What is expected: Of all the lines below, output only those starting at the one with "Continue shopping (180, 285)" and ending at the one with "Retirement (531, 2123)", both ends included, exactly as written.

### Information

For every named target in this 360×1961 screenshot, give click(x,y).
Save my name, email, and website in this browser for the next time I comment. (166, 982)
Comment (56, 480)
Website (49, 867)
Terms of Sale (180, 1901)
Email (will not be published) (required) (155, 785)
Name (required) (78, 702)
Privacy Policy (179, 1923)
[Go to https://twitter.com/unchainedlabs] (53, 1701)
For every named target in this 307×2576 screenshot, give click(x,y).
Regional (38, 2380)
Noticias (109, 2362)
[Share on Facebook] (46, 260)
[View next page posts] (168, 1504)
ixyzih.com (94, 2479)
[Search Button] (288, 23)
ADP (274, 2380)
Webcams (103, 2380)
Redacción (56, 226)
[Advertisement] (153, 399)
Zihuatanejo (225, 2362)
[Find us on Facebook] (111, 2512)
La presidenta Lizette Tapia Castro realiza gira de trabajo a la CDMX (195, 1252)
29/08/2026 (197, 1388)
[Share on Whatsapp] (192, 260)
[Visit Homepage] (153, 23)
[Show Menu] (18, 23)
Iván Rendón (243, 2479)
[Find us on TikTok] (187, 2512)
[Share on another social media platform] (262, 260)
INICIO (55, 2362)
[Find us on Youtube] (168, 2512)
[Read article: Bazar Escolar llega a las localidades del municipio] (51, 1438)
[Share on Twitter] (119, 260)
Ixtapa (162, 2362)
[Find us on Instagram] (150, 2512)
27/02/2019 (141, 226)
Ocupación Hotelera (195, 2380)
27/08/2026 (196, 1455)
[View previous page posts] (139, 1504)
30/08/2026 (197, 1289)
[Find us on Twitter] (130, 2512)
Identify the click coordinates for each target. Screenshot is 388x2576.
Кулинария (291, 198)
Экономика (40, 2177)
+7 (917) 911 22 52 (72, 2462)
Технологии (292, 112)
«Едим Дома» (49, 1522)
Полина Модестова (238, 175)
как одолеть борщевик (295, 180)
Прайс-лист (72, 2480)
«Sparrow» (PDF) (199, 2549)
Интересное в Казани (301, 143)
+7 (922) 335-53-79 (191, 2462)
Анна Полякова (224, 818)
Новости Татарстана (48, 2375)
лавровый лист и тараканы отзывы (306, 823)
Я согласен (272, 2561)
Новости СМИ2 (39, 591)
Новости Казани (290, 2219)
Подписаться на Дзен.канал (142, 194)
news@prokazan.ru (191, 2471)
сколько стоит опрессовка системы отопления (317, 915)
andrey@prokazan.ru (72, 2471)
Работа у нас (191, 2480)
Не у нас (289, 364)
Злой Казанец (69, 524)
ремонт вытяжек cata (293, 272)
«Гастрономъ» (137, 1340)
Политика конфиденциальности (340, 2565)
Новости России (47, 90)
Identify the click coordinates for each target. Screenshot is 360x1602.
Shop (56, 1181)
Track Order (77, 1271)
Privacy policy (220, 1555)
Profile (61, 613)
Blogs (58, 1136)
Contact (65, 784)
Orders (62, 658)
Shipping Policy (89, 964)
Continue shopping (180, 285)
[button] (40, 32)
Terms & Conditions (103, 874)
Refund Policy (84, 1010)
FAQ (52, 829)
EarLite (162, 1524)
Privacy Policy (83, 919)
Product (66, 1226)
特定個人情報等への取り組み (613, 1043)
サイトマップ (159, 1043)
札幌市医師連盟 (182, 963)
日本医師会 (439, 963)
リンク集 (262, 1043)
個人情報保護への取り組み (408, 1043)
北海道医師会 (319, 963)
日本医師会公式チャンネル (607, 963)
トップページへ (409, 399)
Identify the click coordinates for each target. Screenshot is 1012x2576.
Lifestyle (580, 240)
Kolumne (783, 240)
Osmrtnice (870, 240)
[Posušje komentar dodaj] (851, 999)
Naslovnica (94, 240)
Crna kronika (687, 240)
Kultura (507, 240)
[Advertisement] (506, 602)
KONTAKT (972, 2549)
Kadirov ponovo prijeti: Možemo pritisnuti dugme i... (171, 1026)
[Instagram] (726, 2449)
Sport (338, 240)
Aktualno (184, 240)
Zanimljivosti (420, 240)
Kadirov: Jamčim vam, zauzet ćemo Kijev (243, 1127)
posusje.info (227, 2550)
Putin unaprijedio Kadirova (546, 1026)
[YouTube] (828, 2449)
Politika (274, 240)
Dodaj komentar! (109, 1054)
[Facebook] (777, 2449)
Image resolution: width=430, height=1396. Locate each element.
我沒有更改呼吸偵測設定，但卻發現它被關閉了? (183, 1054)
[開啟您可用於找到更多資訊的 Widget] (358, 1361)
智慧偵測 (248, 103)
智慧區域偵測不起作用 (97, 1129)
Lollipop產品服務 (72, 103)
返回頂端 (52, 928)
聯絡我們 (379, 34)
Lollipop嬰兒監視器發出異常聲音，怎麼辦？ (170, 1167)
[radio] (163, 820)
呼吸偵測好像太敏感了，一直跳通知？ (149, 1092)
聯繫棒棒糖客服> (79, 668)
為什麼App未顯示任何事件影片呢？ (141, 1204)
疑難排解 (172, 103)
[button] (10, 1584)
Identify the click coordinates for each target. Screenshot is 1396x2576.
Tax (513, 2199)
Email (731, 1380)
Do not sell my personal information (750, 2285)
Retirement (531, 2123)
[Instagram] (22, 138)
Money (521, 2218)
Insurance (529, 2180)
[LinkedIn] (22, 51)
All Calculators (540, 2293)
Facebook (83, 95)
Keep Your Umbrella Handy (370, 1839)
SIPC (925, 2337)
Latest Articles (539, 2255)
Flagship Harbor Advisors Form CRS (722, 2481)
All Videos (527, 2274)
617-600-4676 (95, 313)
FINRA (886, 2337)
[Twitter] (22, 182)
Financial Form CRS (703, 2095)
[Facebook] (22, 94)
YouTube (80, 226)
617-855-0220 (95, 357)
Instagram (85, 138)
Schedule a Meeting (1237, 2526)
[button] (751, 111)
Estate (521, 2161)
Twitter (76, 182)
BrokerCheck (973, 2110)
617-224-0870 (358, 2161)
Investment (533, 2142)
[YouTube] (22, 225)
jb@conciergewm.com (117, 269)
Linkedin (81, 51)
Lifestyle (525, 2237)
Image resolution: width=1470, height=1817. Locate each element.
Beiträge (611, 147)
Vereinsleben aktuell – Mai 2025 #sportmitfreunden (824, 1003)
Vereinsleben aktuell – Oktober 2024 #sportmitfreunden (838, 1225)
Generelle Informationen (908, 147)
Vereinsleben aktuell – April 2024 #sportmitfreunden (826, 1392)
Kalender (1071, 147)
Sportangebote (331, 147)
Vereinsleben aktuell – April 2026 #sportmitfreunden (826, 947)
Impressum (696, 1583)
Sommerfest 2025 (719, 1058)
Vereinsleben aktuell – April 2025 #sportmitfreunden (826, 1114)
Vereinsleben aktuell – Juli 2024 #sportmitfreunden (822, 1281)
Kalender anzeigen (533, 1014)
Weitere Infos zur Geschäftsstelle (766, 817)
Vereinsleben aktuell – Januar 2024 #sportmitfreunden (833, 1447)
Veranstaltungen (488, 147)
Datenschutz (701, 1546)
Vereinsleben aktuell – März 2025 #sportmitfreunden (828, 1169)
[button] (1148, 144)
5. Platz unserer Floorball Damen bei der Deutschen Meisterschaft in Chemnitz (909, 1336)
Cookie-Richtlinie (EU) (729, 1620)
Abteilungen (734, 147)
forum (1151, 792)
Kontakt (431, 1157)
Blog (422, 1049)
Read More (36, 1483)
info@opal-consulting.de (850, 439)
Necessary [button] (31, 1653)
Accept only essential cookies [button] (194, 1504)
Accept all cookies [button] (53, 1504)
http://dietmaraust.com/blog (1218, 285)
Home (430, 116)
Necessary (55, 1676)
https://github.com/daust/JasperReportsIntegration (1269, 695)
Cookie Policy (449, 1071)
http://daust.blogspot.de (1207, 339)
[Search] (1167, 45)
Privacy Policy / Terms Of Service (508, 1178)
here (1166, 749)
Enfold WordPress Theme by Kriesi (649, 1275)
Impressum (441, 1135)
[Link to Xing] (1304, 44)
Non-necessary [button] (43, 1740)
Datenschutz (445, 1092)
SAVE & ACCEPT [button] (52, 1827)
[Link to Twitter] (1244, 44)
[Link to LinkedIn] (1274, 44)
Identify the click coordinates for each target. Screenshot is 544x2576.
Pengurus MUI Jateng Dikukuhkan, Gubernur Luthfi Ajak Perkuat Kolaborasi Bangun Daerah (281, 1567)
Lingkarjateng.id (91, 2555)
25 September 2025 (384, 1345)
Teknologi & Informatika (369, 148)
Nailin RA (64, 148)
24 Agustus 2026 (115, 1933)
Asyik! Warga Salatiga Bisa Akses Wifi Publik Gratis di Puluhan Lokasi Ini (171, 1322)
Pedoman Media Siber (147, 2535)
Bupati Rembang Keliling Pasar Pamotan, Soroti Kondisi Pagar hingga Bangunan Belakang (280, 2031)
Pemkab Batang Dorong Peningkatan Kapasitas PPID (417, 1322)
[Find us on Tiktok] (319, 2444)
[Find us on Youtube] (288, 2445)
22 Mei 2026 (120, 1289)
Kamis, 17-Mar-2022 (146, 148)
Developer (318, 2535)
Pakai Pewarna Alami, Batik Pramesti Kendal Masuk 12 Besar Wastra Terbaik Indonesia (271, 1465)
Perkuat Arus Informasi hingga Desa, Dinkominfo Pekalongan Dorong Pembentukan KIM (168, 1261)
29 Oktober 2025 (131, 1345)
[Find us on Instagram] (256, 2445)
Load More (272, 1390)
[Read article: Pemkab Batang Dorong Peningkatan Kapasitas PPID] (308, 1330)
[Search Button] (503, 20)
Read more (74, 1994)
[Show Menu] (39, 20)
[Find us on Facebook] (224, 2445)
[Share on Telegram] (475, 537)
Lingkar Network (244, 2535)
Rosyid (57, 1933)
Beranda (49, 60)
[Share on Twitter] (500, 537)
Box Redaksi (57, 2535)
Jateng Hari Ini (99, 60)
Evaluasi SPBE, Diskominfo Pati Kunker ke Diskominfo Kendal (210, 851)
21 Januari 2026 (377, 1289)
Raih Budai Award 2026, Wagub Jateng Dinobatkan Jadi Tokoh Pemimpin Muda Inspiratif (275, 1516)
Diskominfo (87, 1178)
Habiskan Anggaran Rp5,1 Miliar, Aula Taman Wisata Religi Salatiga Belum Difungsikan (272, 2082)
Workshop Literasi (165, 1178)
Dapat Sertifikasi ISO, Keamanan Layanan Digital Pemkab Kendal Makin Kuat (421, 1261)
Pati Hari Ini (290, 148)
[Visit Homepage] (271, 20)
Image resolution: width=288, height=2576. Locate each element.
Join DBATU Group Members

######

Your solution:
Continue shopping (180, 285)
[button] (40, 32)
Terms & Conditions (103, 874)
Refund Policy (84, 1010)
FAQ (52, 829)
EarLite (162, 1524)
Privacy Policy (83, 919)
Product (66, 1226)
特定個人情報等への取り組み (613, 1043)
サイトマップ (159, 1043)
札幌市医師連盟 (182, 963)
日本医師会 (439, 963)
リンク集 (262, 1043)
個人情報保護への取り組み (408, 1043)
北海道医師会 (319, 963)
日本医師会公式チャンネル (607, 963)
トップページへ (409, 399)
Identify the click coordinates for each target. Screenshot is 1012x2576.
Lifestyle (580, 240)
Kolumne (783, 240)
Osmrtnice (870, 240)
[Posušje komentar dodaj] (851, 999)
Naslovnica (94, 240)
Crna kronika (687, 240)
Kultura (507, 240)
[Advertisement] (506, 602)
KONTAKT (972, 2549)
Kadirov ponovo prijeti: Možemo pritisnuti dugme i... (171, 1026)
[Instagram] (726, 2449)
Sport (338, 240)
Aktualno (184, 240)
Zanimljivosti (420, 240)
Kadirov: Jamčim vam, zauzet ćemo Kijev (243, 1127)
posusje.info (227, 2550)
Putin unaprijedio Kadirova (546, 1026)
[YouTube] (828, 2449)
Politika (274, 240)
Dodaj komentar! (109, 1054)
[Facebook] (777, 2449)
Image resolution: width=430, height=1396. Locate each element.
我沒有更改呼吸偵測設定，但卻發現它被關閉了? (183, 1054)
[開啟您可用於找到更多資訊的 Widget] (358, 1361)
智慧偵測 (248, 103)
智慧區域偵測不起作用 (97, 1129)
Lollipop產品服務 (72, 103)
返回頂端 (52, 928)
聯絡我們 (379, 34)
Lollipop嬰兒監視器發出異常聲音，怎麼辦？ (170, 1167)
[radio] (163, 820)
呼吸偵測好像太敏感了，一直跳通知？ (149, 1092)
聯繫棒棒糖客服> (79, 668)
為什麼App未顯示任何事件影片呢？ (141, 1204)
疑難排解 (172, 103)
[button] (10, 1584)
Identify the click coordinates for each target. Screenshot is 1396x2576.
Tax (513, 2199)
Email (731, 1380)
Do not sell my personal information (750, 2285)
Retirement (531, 2123)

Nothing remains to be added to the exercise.